[Chapter 45] 45.30 Grabbing Parts of a String

45.30 Grabbing Parts of a String

How can you parse (split, search) a string of text to find the last word, the second column, and so on? There are a lot of different ways. Pick the one that works best for you - or invent another one! (UNIX has slots of ways to work with strings of text.)

45.30.1 Matching with expr

The expr command (45.28) can grab part of a string with a regular expression. The example below is from a shell script whose last command-line argument is a filename. The two commands below use expr to grab the last argument and all arguments except the last one. The "$*" gives expr a list of all command-line arguments in a single word. (Using "$@" (44.15) here wouldn't work because it gives individually quoted arguments. expr needs all arguments in one word.)

last=`expr "$*" : '.* \(.*\)'`    # LAST ARGUMENT
first=`expr "$*" : '\(.*\) .*'`    # ALL BUT LAST ARGUMENT

Let's look at the regular expression that gets the last word. The leading part of the expression, .* , matches as many characters as it can, followed by a space. This includes all words up to and including the last space. After that, the end of the expression, $.*$, matches the last word.

The regular expression that grabs the first words is the same as the previous one - but I've moved the  pair. Now it grabs all words up to but not including the last space. The end of the regular expression, .*, matches the last space and last word - and expr ignores them. So the final .* really isn't needed here (though the space is). I've included that final .* because it follows from the first example.
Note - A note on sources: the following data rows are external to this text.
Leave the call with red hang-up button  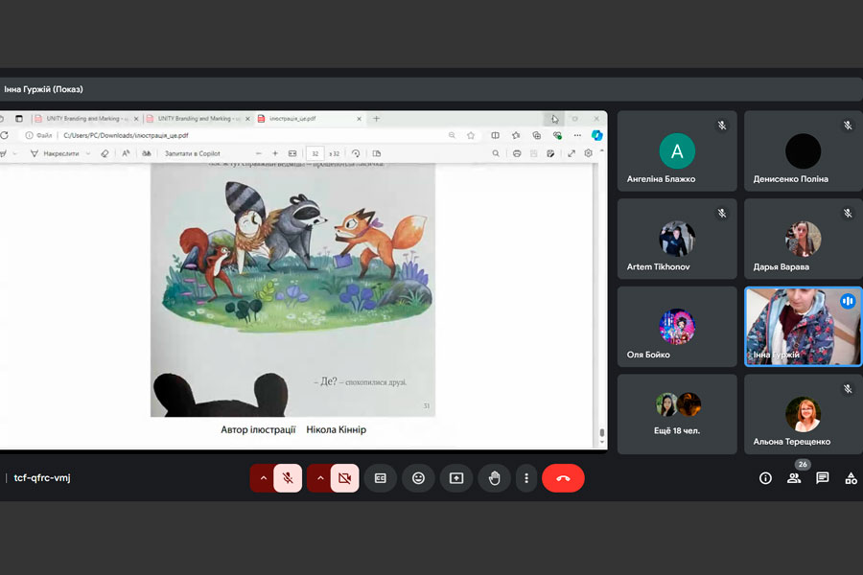tap(563, 478)
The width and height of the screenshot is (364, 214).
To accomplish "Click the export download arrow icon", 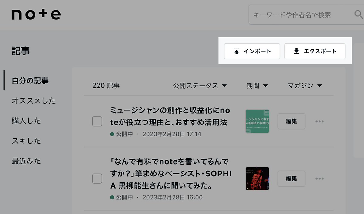I will (297, 51).
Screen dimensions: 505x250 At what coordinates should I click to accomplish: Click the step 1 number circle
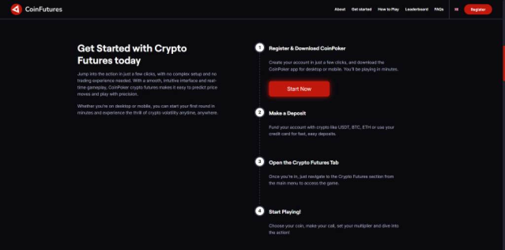259,48
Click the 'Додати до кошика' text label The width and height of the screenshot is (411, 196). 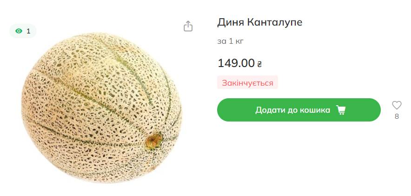293,110
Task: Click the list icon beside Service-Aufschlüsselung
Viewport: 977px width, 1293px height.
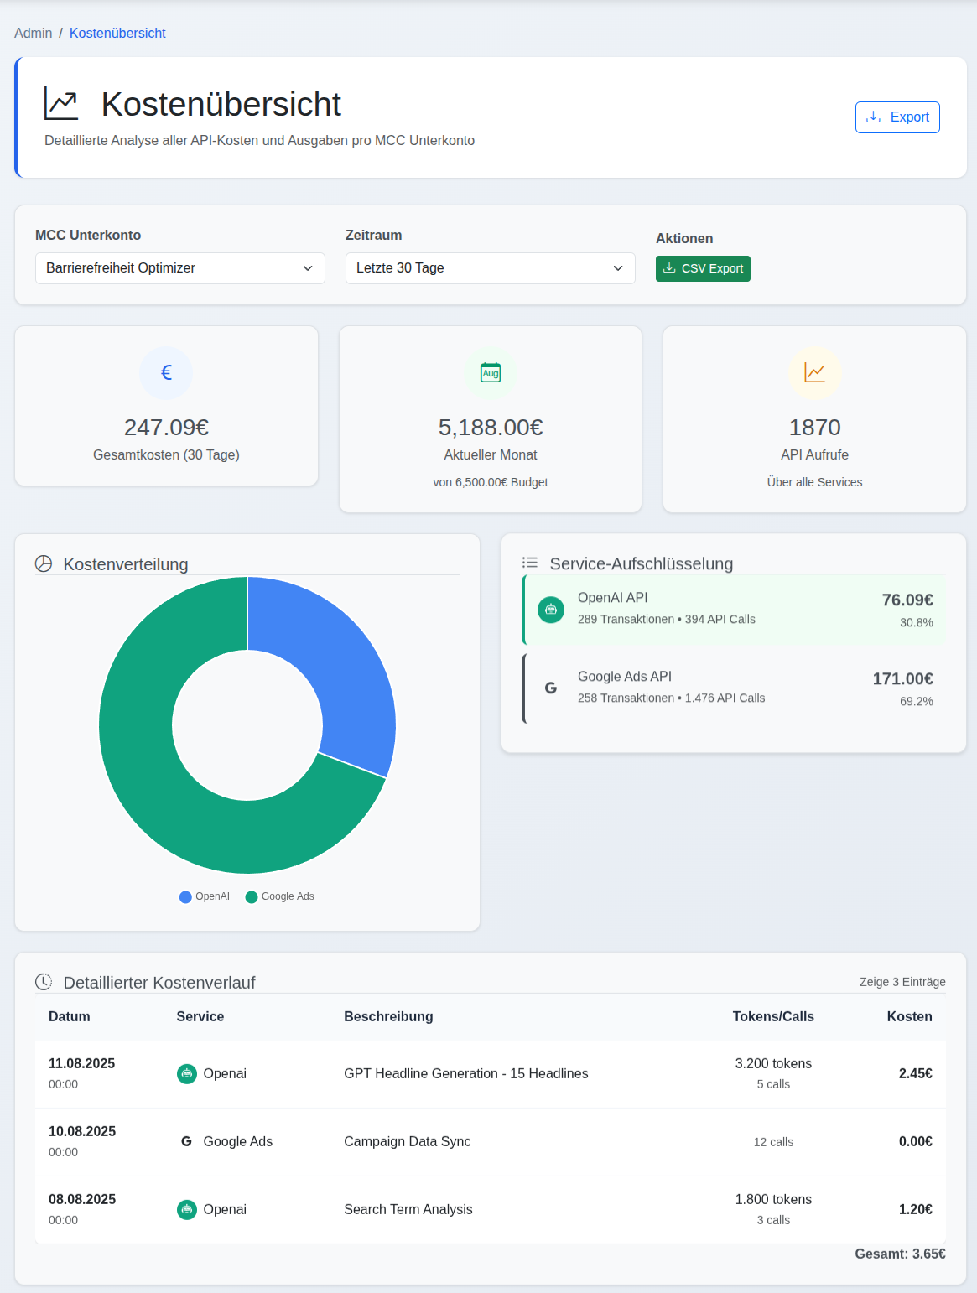Action: click(x=530, y=563)
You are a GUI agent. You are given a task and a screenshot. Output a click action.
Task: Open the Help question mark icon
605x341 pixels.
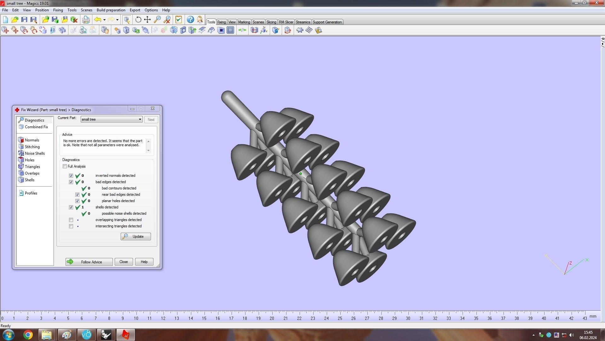[x=190, y=20]
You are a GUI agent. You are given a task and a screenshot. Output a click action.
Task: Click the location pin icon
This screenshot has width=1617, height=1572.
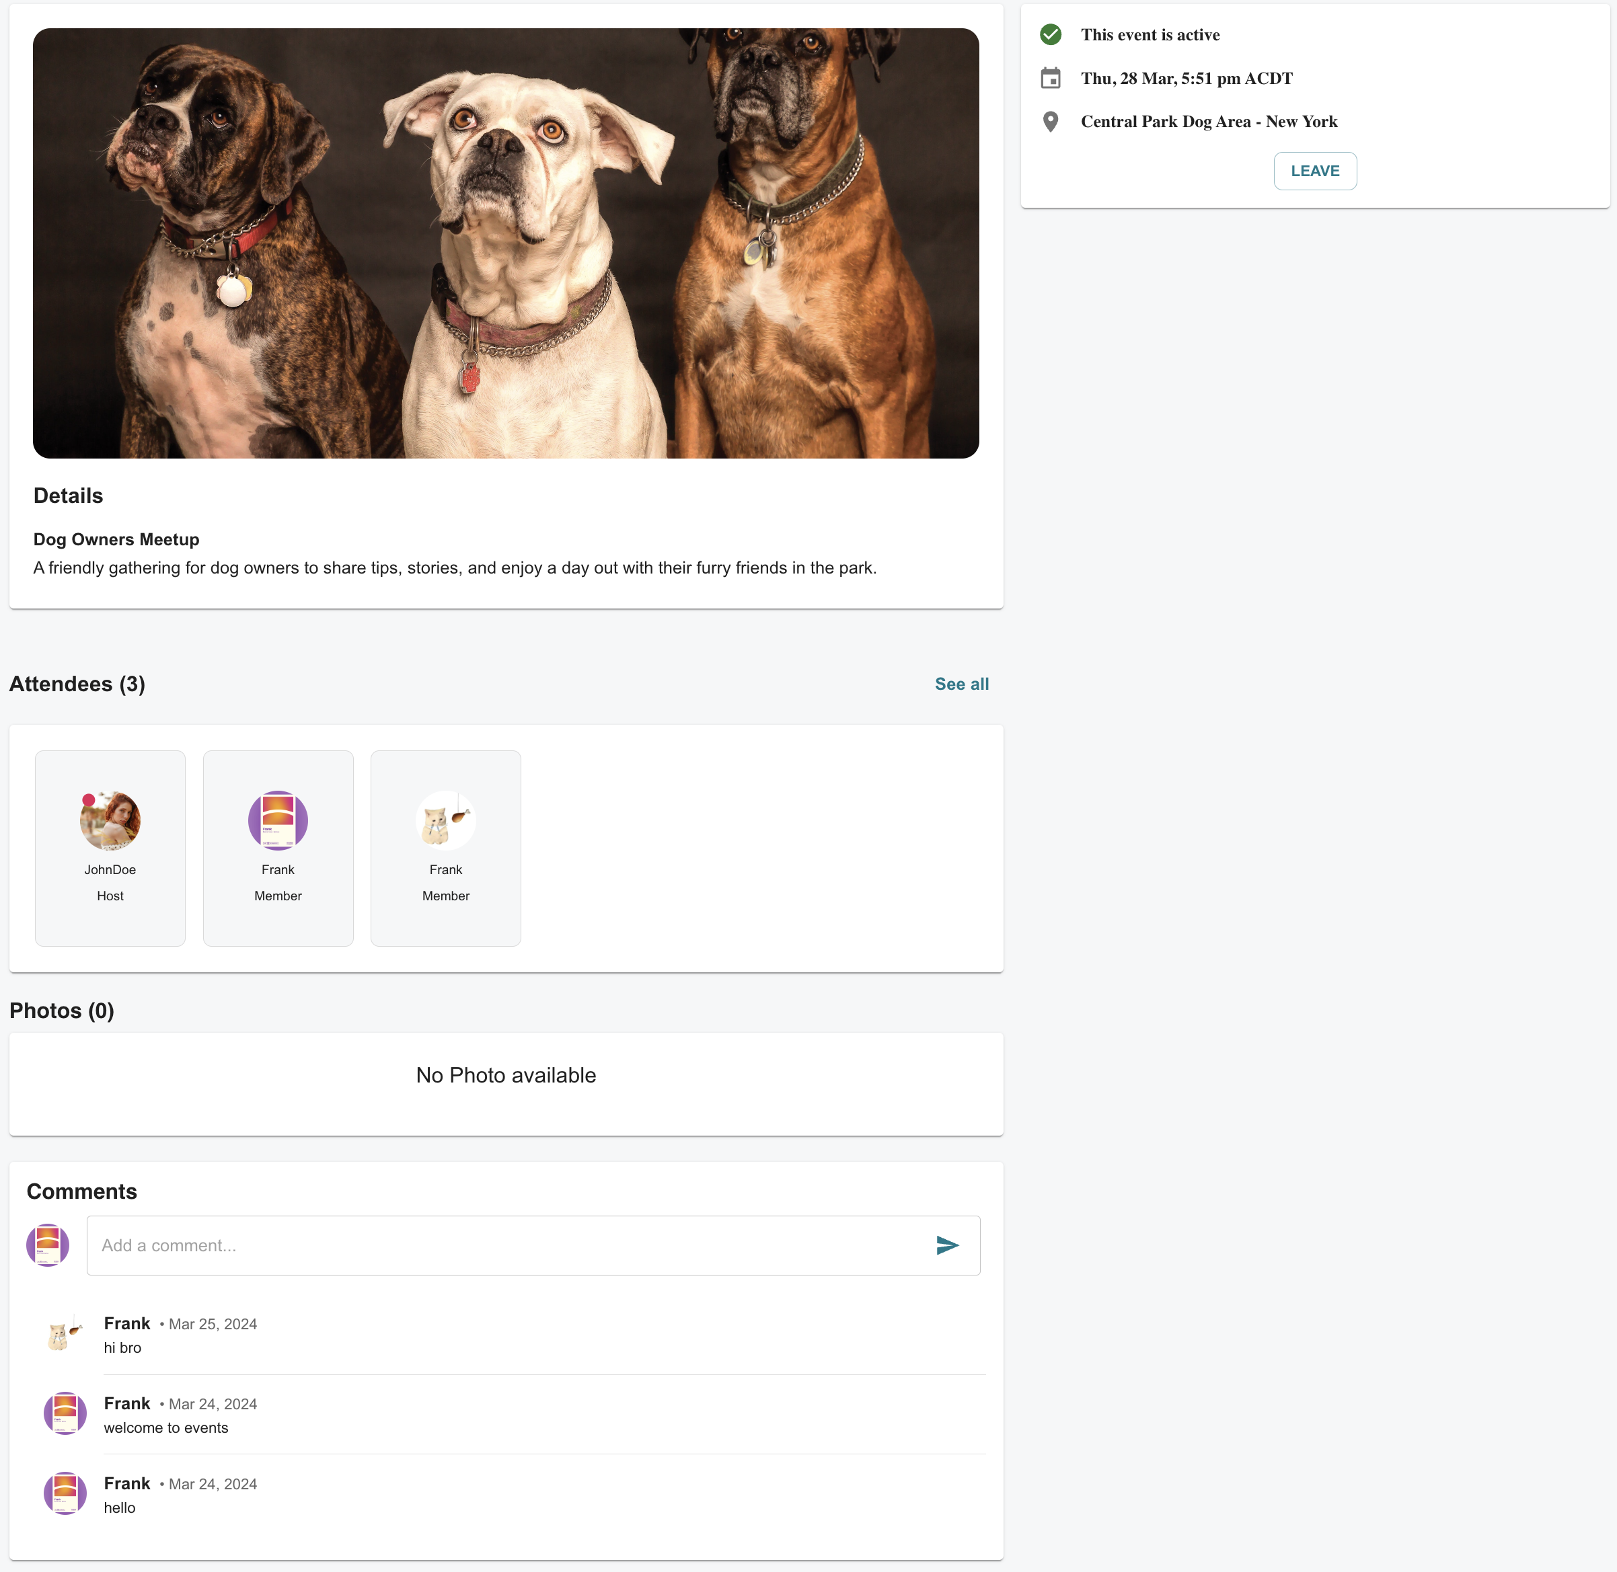point(1050,121)
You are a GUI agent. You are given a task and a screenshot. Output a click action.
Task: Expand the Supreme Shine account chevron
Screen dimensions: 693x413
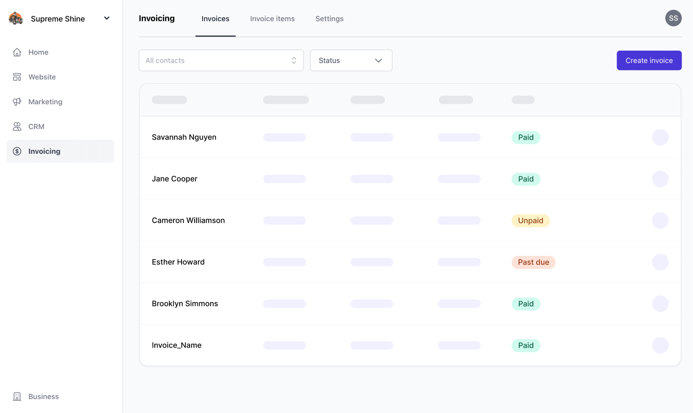click(x=107, y=18)
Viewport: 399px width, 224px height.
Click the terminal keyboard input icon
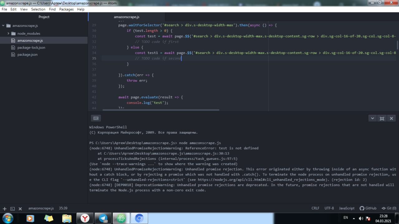pos(96,118)
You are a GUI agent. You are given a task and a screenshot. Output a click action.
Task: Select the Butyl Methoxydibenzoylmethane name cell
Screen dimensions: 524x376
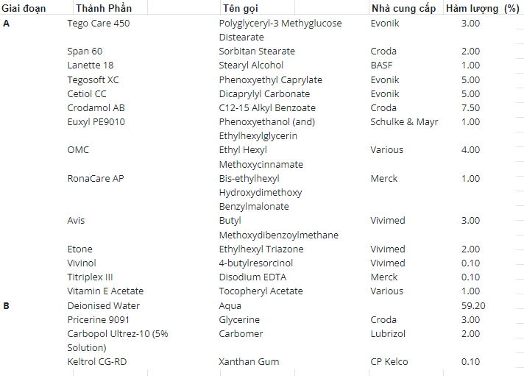click(x=278, y=227)
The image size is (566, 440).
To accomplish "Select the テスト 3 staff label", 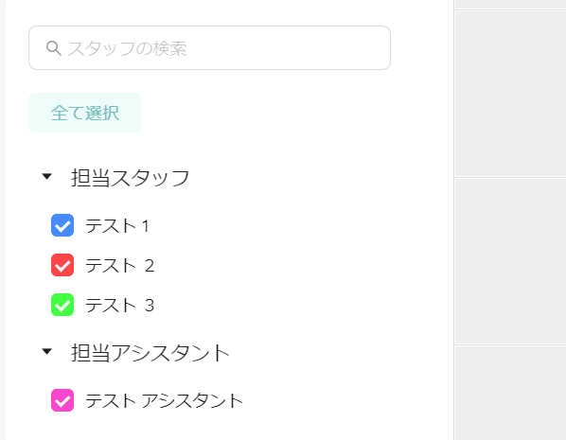I will (x=120, y=306).
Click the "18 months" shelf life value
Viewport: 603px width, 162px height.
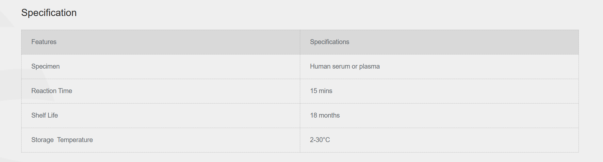325,115
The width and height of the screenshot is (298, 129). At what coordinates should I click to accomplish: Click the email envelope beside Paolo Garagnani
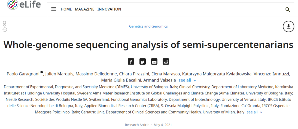tap(42, 72)
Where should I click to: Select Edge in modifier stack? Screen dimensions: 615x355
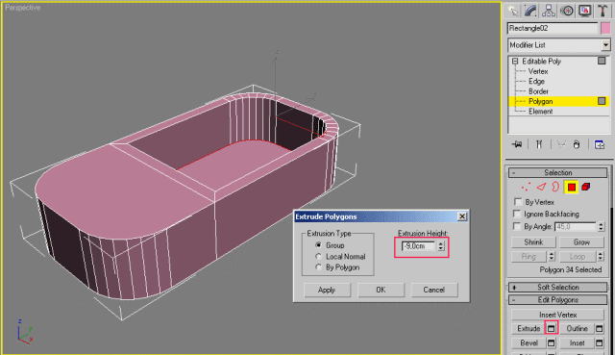536,81
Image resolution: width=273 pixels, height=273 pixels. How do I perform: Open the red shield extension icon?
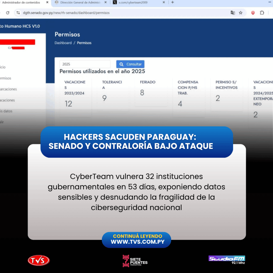tap(253, 13)
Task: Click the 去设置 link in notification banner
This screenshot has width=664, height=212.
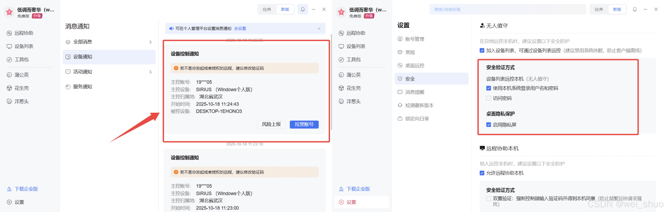Action: coord(240,29)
expr is great when you want to split a string into just two parts. The .* also makes expr good for skipping a variable number of words when you don't know how many words a string will have. But expr is lousy for getting, say, the fourth word in a string. And it's almost useless for handling more than one line of text at a time.

45.30.2 Using echo with awk, colrm, or cut

awk can split lines into words. But awk has a lot of overhead and can take some time to execute, especially on a busy system. The cut (35.14) and colrm (35.15) commands start more quickly than awk but they can't do as much.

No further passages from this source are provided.